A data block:
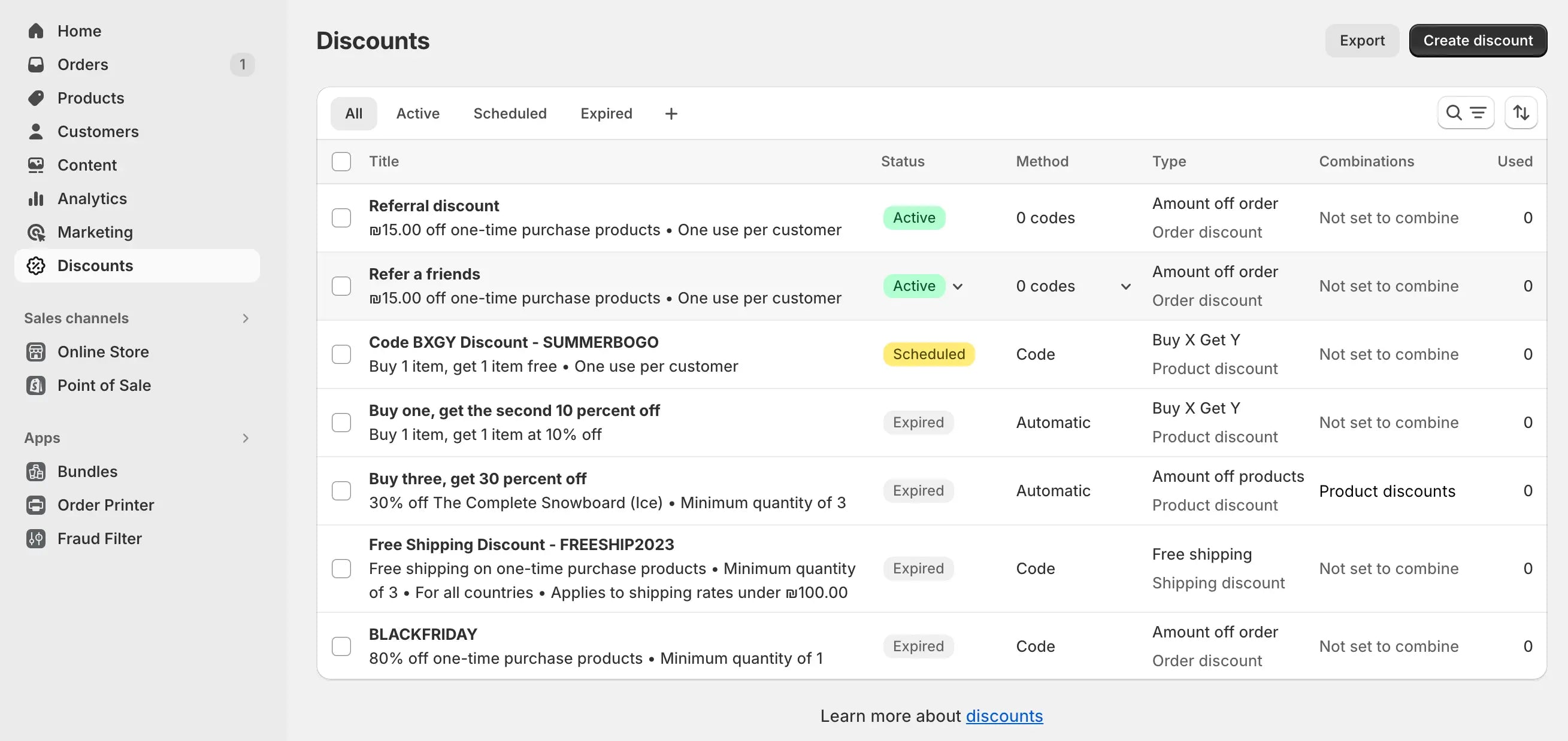
Task: Check the Referral discount row checkbox
Action: 341,218

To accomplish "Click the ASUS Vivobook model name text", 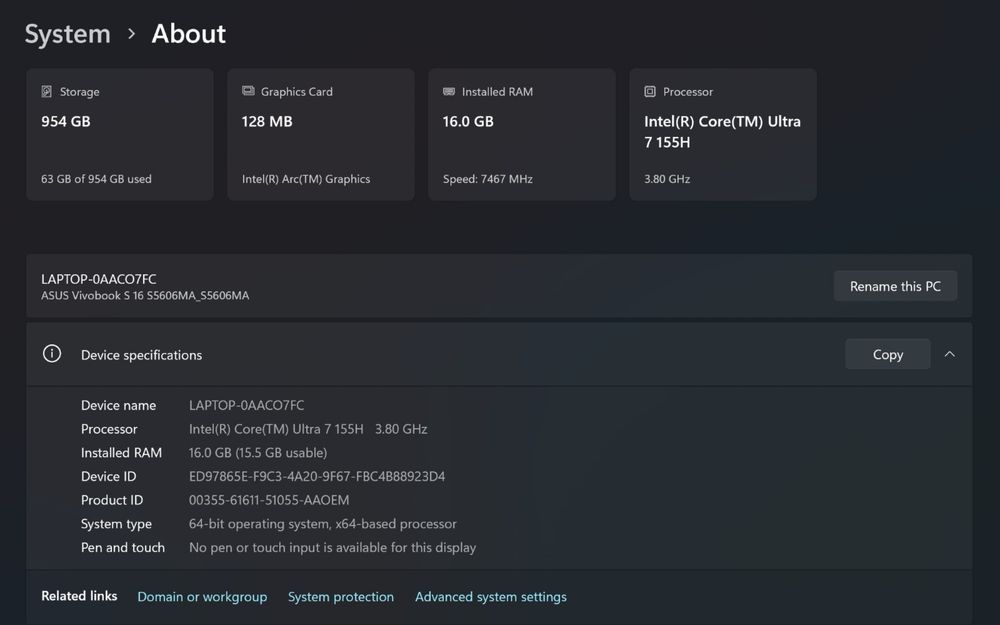I will (x=145, y=296).
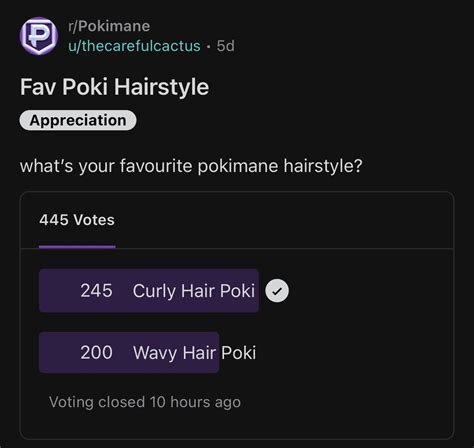Viewport: 474px width, 448px height.
Task: Open the u/thecarefulcactus profile link
Action: tap(134, 46)
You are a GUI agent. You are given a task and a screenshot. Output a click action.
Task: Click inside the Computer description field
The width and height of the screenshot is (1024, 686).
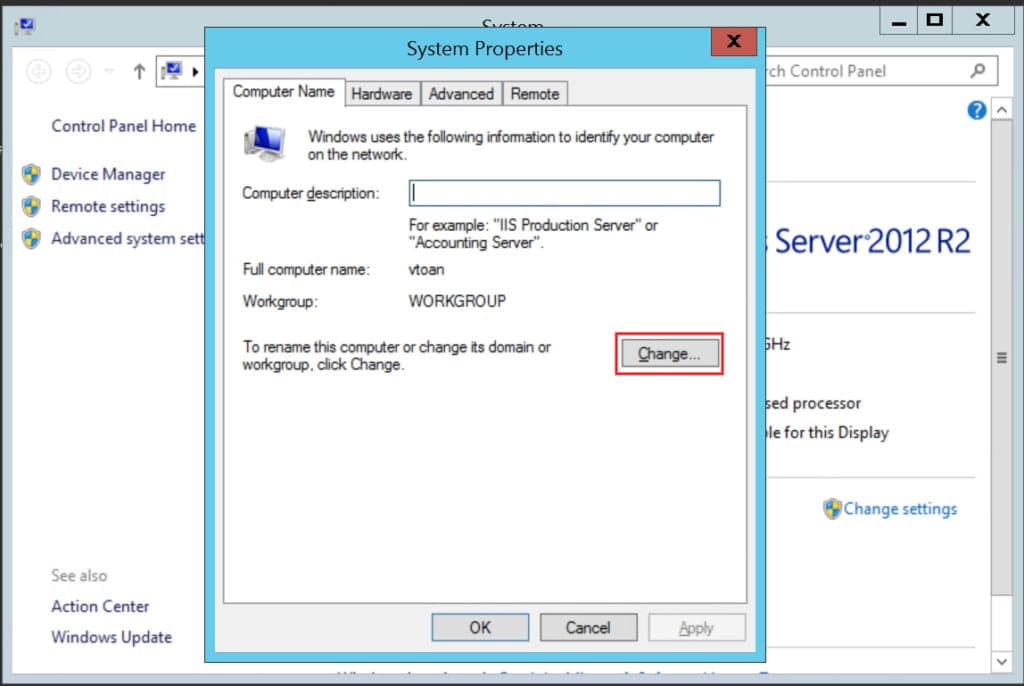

### PROMPT
Please present the records from the line containing "You are a GUI" through the end of the records, both ends included, as a Markdown table with the columns Row and Line. Skip blank lines and leave out the pictures.

### EXERCISE OUTPUT
| Row | Line |
|---|---|
| 1 | You are a GUI agent. You are given a task and a screenshot. Output a click action. |
| 2 | Task: Click inside the Computer description field |
| 3 | The width and height of the screenshot is (1024, 686). |